Dataset records:
:::::

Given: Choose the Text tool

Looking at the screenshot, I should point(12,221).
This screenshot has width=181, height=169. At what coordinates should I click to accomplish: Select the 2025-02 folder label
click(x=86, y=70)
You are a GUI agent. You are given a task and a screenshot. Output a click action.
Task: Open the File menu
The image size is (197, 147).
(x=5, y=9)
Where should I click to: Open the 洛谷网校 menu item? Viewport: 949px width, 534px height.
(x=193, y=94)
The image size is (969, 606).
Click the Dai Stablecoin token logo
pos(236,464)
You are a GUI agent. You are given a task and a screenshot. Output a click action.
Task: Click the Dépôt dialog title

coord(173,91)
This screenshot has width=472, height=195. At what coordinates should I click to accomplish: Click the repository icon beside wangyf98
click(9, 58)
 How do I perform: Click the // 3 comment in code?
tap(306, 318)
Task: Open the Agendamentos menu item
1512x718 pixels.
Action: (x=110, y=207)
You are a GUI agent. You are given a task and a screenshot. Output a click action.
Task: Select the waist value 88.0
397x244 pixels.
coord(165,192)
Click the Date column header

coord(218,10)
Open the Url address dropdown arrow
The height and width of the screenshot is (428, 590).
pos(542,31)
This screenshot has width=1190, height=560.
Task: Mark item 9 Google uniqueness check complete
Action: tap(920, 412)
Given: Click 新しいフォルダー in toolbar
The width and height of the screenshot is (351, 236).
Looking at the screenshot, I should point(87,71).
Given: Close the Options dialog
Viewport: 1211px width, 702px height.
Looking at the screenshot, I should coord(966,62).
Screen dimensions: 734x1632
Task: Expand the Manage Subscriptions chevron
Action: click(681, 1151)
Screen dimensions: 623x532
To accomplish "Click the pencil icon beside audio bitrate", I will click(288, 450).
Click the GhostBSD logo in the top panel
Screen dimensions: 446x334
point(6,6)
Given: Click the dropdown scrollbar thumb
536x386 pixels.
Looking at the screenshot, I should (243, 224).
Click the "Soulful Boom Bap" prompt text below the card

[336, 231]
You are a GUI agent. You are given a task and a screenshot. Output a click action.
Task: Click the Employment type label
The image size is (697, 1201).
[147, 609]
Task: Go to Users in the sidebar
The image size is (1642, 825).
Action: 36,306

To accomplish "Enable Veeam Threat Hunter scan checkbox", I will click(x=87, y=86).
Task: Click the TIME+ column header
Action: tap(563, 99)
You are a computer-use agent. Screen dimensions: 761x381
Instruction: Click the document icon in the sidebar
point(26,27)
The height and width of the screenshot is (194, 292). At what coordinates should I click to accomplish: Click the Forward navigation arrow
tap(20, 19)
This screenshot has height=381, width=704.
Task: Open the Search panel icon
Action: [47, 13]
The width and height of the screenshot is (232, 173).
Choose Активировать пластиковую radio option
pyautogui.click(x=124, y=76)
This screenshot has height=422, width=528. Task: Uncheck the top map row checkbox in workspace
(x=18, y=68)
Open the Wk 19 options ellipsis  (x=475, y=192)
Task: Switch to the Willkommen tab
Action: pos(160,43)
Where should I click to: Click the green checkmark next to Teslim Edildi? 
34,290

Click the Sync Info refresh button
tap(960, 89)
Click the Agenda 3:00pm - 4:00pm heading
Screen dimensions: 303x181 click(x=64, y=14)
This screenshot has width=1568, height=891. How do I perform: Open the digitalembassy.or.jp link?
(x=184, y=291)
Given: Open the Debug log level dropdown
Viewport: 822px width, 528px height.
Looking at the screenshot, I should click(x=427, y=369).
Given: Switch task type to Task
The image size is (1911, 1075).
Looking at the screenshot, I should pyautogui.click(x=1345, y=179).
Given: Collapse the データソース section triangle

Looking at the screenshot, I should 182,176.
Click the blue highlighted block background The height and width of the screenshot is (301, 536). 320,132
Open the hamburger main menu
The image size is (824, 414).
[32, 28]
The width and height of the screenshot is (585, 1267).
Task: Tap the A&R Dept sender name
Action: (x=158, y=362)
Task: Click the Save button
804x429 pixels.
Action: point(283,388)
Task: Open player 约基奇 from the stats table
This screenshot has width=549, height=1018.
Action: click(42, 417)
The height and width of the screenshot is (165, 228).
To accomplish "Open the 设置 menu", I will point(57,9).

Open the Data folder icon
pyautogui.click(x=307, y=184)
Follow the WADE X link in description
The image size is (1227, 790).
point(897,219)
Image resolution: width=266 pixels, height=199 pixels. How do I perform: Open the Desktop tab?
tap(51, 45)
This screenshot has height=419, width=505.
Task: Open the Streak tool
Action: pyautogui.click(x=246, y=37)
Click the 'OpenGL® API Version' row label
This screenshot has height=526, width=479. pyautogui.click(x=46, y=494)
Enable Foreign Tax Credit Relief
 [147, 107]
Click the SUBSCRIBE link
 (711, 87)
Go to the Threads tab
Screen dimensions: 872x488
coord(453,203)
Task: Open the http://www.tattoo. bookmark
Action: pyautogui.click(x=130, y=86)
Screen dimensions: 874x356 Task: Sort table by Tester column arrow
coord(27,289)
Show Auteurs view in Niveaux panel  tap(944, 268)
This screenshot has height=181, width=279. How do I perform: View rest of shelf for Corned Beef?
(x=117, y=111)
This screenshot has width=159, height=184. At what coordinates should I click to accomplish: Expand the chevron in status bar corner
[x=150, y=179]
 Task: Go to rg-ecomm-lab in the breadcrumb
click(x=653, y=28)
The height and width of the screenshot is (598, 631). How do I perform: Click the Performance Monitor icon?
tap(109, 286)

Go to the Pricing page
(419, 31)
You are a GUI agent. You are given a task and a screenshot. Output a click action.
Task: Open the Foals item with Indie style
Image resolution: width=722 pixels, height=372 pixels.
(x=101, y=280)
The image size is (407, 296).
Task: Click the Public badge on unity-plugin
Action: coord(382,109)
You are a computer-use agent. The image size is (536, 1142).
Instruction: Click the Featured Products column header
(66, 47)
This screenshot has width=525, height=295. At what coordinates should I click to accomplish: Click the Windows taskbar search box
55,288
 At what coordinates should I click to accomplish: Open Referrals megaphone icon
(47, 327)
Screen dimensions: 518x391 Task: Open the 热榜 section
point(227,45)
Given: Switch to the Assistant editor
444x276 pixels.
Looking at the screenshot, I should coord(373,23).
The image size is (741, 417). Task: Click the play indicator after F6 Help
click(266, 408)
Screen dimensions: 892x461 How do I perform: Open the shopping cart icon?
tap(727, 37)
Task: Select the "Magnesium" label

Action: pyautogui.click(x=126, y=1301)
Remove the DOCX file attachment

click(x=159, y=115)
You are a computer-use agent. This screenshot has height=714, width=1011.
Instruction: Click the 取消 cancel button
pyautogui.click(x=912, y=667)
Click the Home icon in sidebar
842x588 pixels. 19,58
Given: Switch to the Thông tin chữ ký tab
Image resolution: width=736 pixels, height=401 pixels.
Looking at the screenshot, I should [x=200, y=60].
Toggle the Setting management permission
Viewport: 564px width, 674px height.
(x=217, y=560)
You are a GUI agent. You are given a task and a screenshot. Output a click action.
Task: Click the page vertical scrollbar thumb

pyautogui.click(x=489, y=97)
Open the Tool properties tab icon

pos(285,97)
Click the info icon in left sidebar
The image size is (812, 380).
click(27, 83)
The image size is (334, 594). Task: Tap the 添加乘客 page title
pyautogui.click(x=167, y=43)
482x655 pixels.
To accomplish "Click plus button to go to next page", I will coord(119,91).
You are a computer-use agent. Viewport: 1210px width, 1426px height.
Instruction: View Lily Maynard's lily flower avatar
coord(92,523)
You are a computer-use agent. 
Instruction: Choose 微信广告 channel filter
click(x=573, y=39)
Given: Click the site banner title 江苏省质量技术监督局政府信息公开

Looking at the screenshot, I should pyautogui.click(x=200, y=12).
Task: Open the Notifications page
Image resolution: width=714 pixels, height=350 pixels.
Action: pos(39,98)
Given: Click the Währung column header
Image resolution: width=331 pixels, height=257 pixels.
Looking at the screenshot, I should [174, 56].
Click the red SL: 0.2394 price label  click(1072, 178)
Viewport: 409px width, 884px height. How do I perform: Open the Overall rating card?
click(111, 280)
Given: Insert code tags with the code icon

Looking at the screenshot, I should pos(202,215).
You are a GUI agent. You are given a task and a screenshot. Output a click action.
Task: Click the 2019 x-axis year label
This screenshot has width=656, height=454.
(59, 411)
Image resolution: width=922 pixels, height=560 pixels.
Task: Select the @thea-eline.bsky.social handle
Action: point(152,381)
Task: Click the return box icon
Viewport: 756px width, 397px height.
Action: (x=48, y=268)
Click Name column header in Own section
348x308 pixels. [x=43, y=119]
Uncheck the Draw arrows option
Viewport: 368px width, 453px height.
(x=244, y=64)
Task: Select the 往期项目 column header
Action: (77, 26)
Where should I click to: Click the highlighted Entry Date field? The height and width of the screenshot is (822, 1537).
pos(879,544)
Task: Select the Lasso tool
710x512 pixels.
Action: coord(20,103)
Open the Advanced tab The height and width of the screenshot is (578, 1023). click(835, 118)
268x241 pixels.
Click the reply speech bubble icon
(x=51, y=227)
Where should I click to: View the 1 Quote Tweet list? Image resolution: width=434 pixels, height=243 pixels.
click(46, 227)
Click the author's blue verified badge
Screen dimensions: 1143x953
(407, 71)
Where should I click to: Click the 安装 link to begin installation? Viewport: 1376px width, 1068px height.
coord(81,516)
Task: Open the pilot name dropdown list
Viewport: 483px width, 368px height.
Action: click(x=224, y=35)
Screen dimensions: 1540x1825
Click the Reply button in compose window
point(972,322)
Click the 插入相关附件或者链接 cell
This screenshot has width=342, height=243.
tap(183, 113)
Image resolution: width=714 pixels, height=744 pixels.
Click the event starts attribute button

:::::

▶ [Action item] Transcribe exactly, and only, the lines from the opening line of the records through the line containing "Given: Click the dropdown scrollbar thumb".

▶ [Written answer]
Given: Choose the Text tool

Looking at the screenshot, I should point(12,221).
This screenshot has width=181, height=169. At what coordinates should I click to accomplish: Select the 2025-02 folder label
click(x=86, y=70)
You are a GUI agent. You are given a task and a screenshot. Output a click action.
Task: Open the File menu
The image size is (197, 147).
(x=5, y=9)
Where should I click to: Open the 洛谷网校 menu item? Viewport: 949px width, 534px height.
(x=193, y=94)
The image size is (969, 606).
Click the Dai Stablecoin token logo
pos(236,464)
You are a GUI agent. You are given a task and a screenshot. Output a click action.
Task: Click the Dépôt dialog title

coord(173,91)
This screenshot has width=472, height=195. At what coordinates should I click to accomplish: Click the repository icon beside wangyf98
click(9, 58)
 How do I perform: Click the // 3 comment in code?
tap(306, 318)
Task: Open the Agendamentos menu item
1512x718 pixels.
Action: (x=110, y=207)
You are a GUI agent. You are given a task and a screenshot. Output a click action.
Task: Select the waist value 88.0
397x244 pixels.
coord(165,192)
Click the Date column header

coord(218,10)
Open the Url address dropdown arrow
The height and width of the screenshot is (428, 590).
pos(542,31)
This screenshot has width=1190, height=560.
Task: Mark item 9 Google uniqueness check complete
Action: tap(920, 412)
Given: Click 新しいフォルダー in toolbar
The width and height of the screenshot is (351, 236).
Looking at the screenshot, I should point(87,71).
Given: Close the Options dialog
Viewport: 1211px width, 702px height.
Looking at the screenshot, I should coord(966,62).
Screen dimensions: 734x1632
Task: Expand the Manage Subscriptions chevron
Action: click(681, 1151)
Screen dimensions: 623x532
To accomplish "Click the pencil icon beside audio bitrate", I will click(288, 450).
Click the GhostBSD logo in the top panel
Screen dimensions: 446x334
point(6,6)
Given: Click the dropdown scrollbar thumb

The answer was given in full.